Enfin, Art Boréal se forme avec pour objectif la promotion des arts visuels à Saint- Donat. Siégeant au conseil d’administration, Louise est du lancement du livre « Saint Donat et sa région en peinture » et de l’exposition des 50 toiles sélectionnées : Cécile Bertrand Trudel, Pauline Simard, Madeleine Saint Amour, Guy Leduc, pour n’en nommer que quelques uns. Elle me parle longuement de toute l’aide et du respect entourant ses initiatives : « un patron respectueux qui te donne carte blanche », Charles Robidoux, Serge Villeneuve... En 1998, même si elle est de retour à l’enseignement, elle continuera à être responsable de projets. Au sein de l’Association canadienne des écoles de langue française, elle a amené une vingtaine de jeunes de secondaire I et Il en Alberta afin de promouvoir l’enseignement du français hors Québec, créant ainsi un beau va et vient plein de santé. Directrice adjointe au secondaire puis directrice des tout petits de la maternelle, du primaire et du secondaire depuis 2004, elle se décrit toujours simplement comme « celle qui essaie de penser pour que tu sois heureux à l’école ».

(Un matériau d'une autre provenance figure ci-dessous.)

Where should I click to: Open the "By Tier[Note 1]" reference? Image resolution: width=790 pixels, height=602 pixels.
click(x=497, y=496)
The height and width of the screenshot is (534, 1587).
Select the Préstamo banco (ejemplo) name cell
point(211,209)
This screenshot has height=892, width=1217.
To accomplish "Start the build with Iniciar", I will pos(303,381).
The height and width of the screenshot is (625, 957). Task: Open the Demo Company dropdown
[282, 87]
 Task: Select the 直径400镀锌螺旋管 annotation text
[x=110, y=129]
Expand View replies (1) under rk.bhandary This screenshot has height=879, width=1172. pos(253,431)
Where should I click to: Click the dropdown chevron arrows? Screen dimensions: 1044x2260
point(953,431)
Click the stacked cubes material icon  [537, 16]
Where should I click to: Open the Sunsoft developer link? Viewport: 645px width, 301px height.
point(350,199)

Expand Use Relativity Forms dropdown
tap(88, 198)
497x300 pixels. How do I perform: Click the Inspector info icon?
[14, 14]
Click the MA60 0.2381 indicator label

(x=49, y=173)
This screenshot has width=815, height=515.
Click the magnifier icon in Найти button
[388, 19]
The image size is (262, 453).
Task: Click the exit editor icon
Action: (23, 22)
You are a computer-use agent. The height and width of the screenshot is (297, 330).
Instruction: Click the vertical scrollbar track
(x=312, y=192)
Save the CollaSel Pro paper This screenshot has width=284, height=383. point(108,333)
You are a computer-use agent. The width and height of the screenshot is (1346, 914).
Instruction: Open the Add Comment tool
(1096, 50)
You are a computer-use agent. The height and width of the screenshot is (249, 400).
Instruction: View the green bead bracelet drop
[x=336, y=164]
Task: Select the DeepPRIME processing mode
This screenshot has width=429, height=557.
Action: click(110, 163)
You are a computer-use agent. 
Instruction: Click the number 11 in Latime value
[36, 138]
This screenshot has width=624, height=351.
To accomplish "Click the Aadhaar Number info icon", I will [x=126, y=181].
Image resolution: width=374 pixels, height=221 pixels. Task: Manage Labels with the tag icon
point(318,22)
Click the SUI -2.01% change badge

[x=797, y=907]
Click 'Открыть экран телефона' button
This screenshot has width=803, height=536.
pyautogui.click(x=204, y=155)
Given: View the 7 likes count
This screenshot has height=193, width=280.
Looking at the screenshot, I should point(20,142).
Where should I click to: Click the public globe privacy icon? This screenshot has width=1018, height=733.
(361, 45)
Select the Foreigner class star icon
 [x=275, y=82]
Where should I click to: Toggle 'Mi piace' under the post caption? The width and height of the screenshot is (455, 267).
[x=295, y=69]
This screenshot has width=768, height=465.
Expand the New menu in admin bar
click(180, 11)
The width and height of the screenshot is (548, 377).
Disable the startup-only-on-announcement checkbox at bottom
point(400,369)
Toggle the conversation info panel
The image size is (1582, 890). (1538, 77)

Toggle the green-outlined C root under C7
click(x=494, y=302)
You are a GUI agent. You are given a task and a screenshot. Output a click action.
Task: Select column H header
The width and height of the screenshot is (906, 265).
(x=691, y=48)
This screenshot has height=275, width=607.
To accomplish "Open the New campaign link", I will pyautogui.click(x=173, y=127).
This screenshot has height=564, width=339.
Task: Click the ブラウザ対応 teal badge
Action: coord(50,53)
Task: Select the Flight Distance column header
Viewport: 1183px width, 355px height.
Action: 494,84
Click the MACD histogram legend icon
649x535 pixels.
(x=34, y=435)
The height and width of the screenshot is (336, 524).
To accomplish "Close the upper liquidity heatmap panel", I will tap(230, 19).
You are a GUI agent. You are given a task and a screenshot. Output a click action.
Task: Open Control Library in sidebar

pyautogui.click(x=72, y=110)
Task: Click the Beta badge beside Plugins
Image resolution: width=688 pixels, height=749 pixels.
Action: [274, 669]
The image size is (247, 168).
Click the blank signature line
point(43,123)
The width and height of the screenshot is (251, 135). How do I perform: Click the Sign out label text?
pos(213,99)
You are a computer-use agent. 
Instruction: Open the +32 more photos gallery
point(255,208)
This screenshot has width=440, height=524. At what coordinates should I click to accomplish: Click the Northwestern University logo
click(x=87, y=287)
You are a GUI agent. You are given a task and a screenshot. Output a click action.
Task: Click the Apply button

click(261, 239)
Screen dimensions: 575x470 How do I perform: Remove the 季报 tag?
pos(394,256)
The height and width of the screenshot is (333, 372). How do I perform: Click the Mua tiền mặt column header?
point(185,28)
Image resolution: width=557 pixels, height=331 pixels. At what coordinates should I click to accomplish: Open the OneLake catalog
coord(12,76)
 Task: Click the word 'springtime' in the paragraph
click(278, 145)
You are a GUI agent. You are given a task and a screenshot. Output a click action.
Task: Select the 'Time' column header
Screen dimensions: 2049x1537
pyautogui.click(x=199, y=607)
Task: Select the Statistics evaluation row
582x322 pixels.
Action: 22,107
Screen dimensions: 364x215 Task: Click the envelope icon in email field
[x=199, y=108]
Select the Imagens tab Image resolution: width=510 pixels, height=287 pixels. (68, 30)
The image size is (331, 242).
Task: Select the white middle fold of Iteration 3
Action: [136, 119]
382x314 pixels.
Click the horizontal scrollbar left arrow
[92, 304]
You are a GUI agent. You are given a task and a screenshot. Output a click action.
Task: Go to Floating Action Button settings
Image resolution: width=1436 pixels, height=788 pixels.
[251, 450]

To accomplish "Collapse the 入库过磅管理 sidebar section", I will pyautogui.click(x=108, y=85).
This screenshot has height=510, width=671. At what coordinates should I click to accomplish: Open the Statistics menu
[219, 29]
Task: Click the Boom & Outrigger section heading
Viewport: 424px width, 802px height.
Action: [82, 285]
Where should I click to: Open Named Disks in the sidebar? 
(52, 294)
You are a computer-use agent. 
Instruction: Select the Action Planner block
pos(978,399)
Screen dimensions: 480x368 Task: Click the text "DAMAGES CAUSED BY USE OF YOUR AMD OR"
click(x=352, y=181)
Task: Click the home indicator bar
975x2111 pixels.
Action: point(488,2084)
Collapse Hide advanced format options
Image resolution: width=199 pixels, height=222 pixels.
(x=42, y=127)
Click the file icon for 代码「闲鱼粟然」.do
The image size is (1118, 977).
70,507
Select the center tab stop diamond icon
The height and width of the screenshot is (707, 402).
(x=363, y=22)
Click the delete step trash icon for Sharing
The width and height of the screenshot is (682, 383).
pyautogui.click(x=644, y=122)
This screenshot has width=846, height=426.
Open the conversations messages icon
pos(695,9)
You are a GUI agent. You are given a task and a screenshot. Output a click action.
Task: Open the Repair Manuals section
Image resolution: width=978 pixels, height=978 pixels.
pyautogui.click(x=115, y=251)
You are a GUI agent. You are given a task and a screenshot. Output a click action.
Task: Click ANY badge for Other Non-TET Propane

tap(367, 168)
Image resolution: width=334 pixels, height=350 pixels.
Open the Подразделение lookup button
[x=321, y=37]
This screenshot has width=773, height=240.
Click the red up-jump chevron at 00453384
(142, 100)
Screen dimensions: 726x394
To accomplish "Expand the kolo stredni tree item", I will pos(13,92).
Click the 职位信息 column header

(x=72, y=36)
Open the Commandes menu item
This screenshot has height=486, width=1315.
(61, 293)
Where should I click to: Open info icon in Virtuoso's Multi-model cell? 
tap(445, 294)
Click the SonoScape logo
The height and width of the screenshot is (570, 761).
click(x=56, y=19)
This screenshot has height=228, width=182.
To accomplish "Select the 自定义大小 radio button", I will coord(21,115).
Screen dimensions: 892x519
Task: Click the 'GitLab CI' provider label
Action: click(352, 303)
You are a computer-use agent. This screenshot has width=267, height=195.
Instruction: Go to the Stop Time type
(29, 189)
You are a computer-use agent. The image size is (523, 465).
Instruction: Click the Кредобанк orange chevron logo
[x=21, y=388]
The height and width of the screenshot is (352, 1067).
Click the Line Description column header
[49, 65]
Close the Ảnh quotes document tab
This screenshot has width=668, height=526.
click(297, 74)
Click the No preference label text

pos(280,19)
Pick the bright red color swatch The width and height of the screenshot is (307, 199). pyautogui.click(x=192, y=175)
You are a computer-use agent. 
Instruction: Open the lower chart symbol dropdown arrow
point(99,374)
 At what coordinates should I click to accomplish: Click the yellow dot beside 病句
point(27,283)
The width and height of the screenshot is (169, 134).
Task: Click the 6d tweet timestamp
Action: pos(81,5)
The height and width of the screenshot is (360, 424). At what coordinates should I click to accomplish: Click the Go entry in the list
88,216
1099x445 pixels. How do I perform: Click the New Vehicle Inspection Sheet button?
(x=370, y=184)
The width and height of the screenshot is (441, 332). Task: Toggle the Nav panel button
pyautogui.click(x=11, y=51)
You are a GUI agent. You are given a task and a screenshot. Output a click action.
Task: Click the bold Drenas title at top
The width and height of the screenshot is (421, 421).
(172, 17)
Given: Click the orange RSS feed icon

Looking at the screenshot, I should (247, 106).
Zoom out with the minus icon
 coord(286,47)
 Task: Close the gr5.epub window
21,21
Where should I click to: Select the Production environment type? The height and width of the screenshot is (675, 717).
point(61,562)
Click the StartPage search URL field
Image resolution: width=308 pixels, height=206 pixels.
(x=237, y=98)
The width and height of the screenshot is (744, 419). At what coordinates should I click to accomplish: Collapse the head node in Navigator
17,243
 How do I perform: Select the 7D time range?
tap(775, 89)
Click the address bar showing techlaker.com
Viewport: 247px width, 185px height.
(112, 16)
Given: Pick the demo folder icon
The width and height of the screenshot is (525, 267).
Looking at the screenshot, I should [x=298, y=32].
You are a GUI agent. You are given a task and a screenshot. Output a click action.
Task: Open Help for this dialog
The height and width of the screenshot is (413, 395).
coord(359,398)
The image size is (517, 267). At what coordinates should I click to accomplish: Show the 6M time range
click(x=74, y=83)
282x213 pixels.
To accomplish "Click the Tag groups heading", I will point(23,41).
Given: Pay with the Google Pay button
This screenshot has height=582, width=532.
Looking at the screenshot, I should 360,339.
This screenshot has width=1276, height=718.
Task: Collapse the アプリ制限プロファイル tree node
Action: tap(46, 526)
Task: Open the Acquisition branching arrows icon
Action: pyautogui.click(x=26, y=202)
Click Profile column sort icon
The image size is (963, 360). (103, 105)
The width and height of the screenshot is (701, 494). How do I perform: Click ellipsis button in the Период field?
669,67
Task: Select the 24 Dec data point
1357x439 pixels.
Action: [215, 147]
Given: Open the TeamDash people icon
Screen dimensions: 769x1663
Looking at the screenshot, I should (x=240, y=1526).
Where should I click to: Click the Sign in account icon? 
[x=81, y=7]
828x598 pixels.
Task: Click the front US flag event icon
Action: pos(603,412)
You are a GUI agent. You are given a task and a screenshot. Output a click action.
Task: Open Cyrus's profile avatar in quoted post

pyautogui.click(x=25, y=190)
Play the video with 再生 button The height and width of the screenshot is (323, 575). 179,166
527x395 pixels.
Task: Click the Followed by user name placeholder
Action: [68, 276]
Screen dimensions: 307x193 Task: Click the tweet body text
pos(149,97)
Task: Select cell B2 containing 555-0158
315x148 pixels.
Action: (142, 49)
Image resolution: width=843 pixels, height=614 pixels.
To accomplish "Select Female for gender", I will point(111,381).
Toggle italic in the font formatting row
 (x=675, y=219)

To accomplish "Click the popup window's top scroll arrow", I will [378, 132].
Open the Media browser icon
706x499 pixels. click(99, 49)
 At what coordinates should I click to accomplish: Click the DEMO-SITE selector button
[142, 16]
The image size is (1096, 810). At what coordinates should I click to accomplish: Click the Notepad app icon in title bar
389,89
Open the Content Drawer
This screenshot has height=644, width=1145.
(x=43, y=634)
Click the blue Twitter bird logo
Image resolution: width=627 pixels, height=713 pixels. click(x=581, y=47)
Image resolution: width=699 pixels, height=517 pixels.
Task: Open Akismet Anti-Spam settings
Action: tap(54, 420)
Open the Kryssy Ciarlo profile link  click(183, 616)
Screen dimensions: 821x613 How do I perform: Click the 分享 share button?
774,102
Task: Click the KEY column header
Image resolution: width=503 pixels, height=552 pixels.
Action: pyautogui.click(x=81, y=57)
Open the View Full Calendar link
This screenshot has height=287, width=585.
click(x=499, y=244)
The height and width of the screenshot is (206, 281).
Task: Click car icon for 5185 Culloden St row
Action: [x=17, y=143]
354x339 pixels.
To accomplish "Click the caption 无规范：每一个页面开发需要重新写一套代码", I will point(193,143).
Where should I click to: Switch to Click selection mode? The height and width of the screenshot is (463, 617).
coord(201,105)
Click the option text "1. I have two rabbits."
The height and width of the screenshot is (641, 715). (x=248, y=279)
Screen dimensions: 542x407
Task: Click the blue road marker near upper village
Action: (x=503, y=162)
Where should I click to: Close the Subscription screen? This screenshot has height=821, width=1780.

Vous vous rendez compte, 30 ans au service d’une municipalité, à notre service ? Chacune de ses initiatives pourrait faire l’objet d’un long article. Je ne sais pas si vous vous rappelez l’histoire qu’on raconte dans le film « Fried green tomatoes ». Un soir, une volée d’outardes s’est posée sur un lac. Elles s’y sont poursuivies puis se sont reposées, à l’abandon dans ce milieu tout en beauté. Le matin venu, elles sont reparties, mais quelle surprise, le lac était disparu ! Le gel avait figé l’eau à leurs pattes et les outardes l’avaient emmené avec elles.
Si Louise part un jour de Saint¬Donat, ne croyez vous pas que notre, village partira ainsi avec elle, soudé à ses pattes ? Merci infiniment Louise.